» Extract:
++++++

Are brands chasing profits by jumping on the anti-Trump bandwagon? The photographer argues that the industry has a duty to use its power for good
In 1995, only a few years after they’d first started creating advertising, Italian denim brand Diesel ran a campaign which was, without question, historic. Looking like something torn from a school history textbook or a copy of Life magazine, the black and white image appeared to depict D-Day celebrations of a US Naval ship, its sailors marking the end of WW2 triumphantly. While their shipmates raised their arms, in the foreground of the image two of them stood embracing, their mouths locked together in a kiss which recalled AIDS activists Gran Fury’s famous ‘read my lips’ poster. At the height of Don’t Ask Don’t Tell – the controversial policy instated by the Clinton administration which banned openly LGBTQ people from serving in the US Military – the ad was published around the world.
Part of the brand’s For Successful Living campaign, conceptualised by Jocke Jonason, the shot was taken by David LaChapelle. The photographer, then lesser known, has since become one of the most highly regarded photographic portrait artists working today – his surreal, hypersaturated style making high, often religious art of pop, trash and kitsch culture, and creating images in which the subject becomes a character in a meticulously orchestrated landscape. For LaChapelle, that kissing campaign created a response he couldn’t anticipate. “Neither of us knew the impact of what we were doing,” he remembers, referring to himself and Diesel founder Renzo Rosso. “The impact was huge because it was seen in 72 countries. At the time, in 95, two men kissing – that had never been seen before like that, internationally. People thought I'd taken an old photograph and added them digitally, like I was blaspheming a photo of D-Day by superimposing two ‘fags’ kissing on it. I just took that to mean that the art direction was really good.”

++++++

» Available data:
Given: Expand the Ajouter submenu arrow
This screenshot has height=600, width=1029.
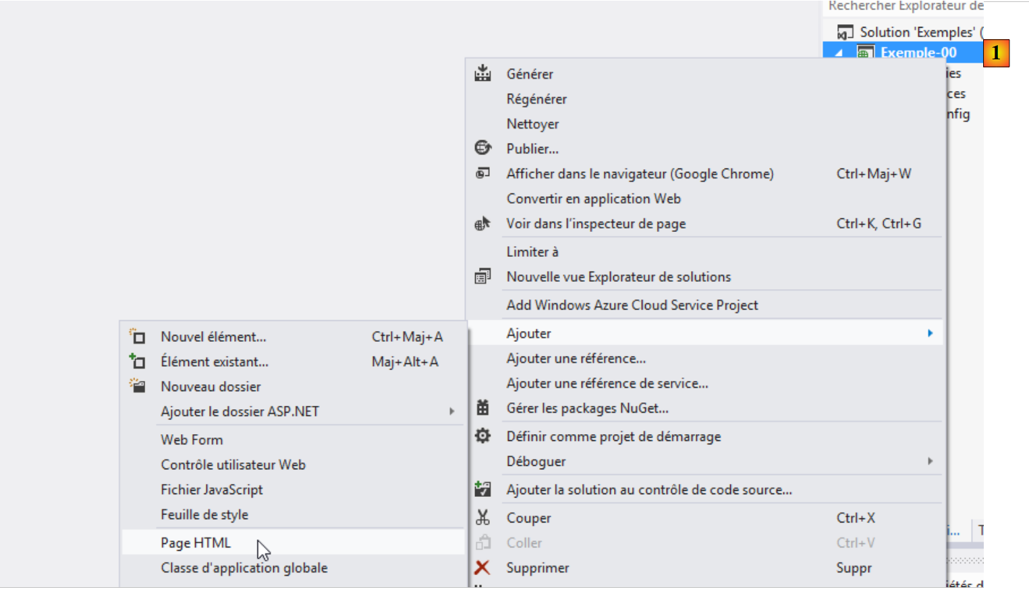Looking at the screenshot, I should point(930,333).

++++++

» What you will do:
Answer these questions from the article on the Diesel campaign:
1. In what year did Diesel run the campaign?
2. Who conceptualized the For Successful Living campaign?
3. According to LaChapelle, in how many countries was the ad seen?
The listing after the article on the Diesel campaign comes from a separate source.

» The completed task:
1. 1995
2. Jocke Jonason
3. 72